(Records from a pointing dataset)
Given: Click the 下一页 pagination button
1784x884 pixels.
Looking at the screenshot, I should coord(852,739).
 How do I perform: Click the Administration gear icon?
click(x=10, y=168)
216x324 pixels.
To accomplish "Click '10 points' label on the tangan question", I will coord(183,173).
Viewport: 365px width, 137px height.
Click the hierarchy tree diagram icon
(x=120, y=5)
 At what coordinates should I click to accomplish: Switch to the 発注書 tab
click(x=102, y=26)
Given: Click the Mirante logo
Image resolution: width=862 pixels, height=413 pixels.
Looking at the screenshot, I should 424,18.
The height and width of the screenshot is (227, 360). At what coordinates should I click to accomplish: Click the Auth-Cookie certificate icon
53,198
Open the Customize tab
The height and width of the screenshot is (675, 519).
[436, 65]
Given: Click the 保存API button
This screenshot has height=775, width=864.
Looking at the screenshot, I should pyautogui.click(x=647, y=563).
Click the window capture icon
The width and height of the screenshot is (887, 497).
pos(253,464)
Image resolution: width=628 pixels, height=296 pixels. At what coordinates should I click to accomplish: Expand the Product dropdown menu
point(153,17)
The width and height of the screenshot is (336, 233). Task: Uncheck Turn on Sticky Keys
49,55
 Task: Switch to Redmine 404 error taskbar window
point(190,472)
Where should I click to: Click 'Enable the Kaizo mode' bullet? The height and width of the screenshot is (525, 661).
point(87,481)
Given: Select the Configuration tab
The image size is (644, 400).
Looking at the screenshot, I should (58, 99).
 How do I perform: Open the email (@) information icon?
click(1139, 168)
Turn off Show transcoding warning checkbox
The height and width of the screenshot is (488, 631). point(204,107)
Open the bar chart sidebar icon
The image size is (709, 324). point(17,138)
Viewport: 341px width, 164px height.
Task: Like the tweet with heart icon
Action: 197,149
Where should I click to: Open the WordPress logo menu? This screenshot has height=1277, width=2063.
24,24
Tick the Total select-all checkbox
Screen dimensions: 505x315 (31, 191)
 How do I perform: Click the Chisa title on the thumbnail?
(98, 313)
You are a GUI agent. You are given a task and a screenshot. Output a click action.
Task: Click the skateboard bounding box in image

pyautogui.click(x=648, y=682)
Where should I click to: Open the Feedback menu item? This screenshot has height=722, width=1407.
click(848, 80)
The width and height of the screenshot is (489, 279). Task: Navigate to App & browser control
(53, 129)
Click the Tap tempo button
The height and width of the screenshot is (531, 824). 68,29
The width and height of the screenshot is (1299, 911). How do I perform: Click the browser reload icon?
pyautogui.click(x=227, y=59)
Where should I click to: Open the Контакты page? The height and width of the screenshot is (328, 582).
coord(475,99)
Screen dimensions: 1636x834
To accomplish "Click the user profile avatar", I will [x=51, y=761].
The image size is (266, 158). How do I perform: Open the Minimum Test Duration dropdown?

Task statement:
Write out the items above from the line with "Given: Click the Mirante logo" up to and including the line with "pos(253,464)", character for character.

Complete answer:
Given: Click the Mirante logo
Image resolution: width=862 pixels, height=413 pixels.
Looking at the screenshot, I should 424,18.
The height and width of the screenshot is (227, 360). At what coordinates should I click to accomplish: Click the Auth-Cookie certificate icon
53,198
Open the Customize tab
The height and width of the screenshot is (675, 519).
[436, 65]
Given: Click the 保存API button
This screenshot has height=775, width=864.
Looking at the screenshot, I should pyautogui.click(x=647, y=563).
Click the window capture icon
The width and height of the screenshot is (887, 497).
pos(253,464)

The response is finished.